### Work instructions
From the entries below, return only the lines starting at the one that contains "Toggle the preview grid beside Temperature" and ending at the one that contains "Image resolution: width=500", exactly as they stand.

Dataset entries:
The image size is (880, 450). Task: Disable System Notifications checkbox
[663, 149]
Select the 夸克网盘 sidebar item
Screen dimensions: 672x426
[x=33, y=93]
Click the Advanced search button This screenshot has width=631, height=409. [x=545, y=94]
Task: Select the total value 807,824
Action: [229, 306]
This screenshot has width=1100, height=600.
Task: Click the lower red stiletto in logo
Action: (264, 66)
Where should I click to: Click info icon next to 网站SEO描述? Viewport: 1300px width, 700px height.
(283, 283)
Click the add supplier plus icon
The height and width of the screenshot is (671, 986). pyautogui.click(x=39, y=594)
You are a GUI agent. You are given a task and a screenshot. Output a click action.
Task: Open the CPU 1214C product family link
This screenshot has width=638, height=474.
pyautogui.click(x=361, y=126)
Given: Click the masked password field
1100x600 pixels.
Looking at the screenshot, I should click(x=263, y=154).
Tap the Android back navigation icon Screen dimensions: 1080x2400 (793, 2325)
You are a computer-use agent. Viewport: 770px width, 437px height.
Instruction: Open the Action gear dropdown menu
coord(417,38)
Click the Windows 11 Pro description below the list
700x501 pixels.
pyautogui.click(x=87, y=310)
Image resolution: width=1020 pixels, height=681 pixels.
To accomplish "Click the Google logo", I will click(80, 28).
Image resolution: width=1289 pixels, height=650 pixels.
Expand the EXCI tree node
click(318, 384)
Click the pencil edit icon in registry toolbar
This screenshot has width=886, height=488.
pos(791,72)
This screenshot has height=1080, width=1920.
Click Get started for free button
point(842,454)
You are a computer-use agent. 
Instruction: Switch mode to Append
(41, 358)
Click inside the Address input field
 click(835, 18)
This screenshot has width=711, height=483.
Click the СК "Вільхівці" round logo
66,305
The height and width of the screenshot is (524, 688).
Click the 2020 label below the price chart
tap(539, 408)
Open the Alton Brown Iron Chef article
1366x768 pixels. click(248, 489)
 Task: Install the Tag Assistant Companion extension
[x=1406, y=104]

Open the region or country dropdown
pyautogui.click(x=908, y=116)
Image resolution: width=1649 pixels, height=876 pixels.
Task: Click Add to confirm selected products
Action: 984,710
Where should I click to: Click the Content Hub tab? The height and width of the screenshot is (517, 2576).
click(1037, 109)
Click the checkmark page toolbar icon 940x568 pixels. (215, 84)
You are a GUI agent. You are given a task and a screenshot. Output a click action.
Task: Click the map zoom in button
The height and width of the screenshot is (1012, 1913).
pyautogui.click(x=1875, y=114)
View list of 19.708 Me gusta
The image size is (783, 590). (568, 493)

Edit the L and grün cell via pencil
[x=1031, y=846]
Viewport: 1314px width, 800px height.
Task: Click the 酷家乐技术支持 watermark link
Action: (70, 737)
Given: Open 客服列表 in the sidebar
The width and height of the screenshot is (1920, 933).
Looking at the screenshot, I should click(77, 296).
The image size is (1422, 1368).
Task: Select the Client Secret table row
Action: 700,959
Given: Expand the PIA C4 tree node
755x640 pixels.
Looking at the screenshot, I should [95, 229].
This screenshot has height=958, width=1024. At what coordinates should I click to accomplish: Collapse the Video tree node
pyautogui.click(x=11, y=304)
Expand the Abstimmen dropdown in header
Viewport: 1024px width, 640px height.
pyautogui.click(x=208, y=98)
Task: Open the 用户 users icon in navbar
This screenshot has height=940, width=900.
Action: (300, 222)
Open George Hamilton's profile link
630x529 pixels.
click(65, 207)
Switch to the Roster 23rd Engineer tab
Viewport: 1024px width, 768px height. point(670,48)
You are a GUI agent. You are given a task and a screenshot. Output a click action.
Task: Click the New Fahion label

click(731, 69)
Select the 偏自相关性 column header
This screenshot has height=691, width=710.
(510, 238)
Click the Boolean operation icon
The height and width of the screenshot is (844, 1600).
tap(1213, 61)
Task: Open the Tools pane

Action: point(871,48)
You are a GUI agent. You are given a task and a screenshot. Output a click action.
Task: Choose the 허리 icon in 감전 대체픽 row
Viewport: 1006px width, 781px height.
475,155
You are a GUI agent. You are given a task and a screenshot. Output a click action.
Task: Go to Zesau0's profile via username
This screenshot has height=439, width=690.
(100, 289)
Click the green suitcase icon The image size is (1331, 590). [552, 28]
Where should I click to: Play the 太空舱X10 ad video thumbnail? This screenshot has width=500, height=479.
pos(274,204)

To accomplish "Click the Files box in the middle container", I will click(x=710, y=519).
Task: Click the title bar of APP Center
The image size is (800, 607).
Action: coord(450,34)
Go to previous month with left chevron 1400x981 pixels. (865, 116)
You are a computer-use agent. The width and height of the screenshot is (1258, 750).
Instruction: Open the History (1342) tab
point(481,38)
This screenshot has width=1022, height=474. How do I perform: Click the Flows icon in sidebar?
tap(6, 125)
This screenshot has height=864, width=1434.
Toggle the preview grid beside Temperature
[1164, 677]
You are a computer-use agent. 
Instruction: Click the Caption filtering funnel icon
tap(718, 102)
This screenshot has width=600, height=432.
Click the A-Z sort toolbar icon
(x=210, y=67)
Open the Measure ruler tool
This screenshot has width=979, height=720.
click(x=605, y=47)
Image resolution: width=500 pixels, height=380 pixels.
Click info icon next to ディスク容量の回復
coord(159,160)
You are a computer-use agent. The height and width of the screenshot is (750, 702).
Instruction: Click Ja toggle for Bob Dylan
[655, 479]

### Answer section
Toggle the preview grid beside Temperature
[1164, 677]
You are a computer-use agent. 
Instruction: Click the Caption filtering funnel icon
tap(718, 102)
This screenshot has width=600, height=432.
Click the A-Z sort toolbar icon
(x=210, y=67)
Open the Measure ruler tool
This screenshot has width=979, height=720.
click(x=605, y=47)
Image resolution: width=500 pixels, height=380 pixels.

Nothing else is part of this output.